Tying Threads Together



Like a spider making a web. The threads I'm going to link are the Plame Game and the Downing Street Memos (DSM). And this is better than Umberto Eco's theories in Foucault's Pendulum. For one thing, I'm probably completely correct.

What are the wonderful hidden connections, you might ask? They are not that wonderful or not that hidden, but they are very basic. Like the way one ties a simple knot:

First, there is the stonewalling and the denials. Nothing was wrong with the way the White House decided to go to war in Iraq, nothing. So the White House says. Never mind the Downing Street Memo which indicates that the U.S. was determined to use military force; didn't the U.S. go to the U.N. first? Never mind that they did that exactly because the British wouldn't otherwise go along with the military force option, the very thing that is apparent from the DSM. Nothing to see here, move along, please. And look! There is a white woman over there being bitten by a shark.
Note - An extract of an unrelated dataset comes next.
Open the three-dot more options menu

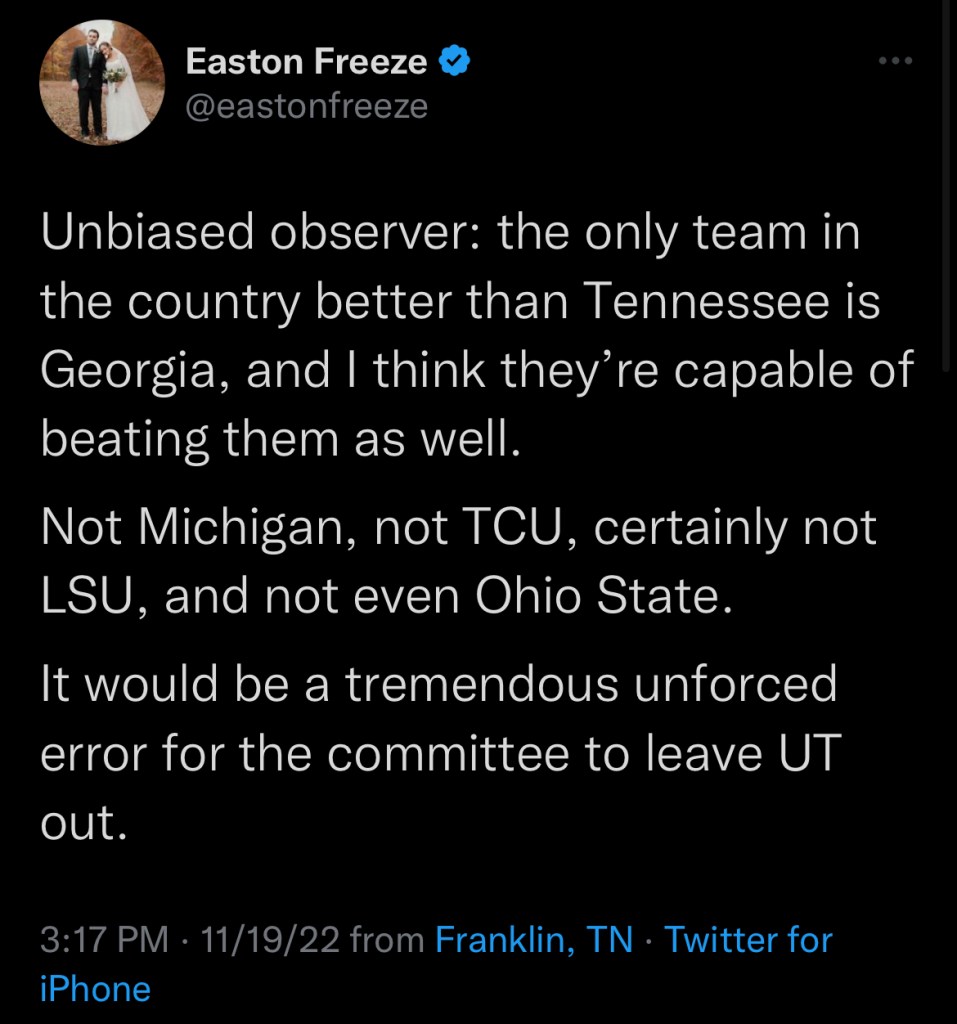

The same approach is now being taken in the Plame Game. Nobody knows anything whatsoever, and the White House has complete confidence in Karl Rove:

After two days of questions, the White House said Tuesday that President Bush continues to have confidence in Karl Rove, the presidential adviser at the center of the investigation into the leak identifying a female CIA officer. Meanwhile, prominent Democrats are calling for Rove to be fired.

Bush did not respond to a reporter's question Tuesday about whether he would fire Rove, in keeping with a June 2004 pledge to dismiss any leakers of Valerie Plame's identity.

At a White House briefing afterward, spokesman Scott McClellan was pressed about Rove's future.

"Any individual who works here at the White House has the confidence of the president. They wouldn't be working here at the White House if they didn't have the president's confidence," McClellan said.


Second, there is the fact that the Niger expedition Joseph Wilson was leading, the one that found no evidence on Saddam Hussein having tried to purchase uranium from Niger, led directly to the Plame Game. The Bush administration chose to pretend that the Niger link was a real one and used this as "evidence" for the urgent need to go to war against Saddam. That Wilson then stated the lack of any such "evidence" created the need to punish him by outing his wife. Hence, the DSM and the Plame Game are telling us different pieces about the dishonesties of this administration in the pre-Iraq phase.

Third, but certainly not the least important, is the way both these scandals tell us something about the ethics of this administration. The only real crime seems to be getting caught.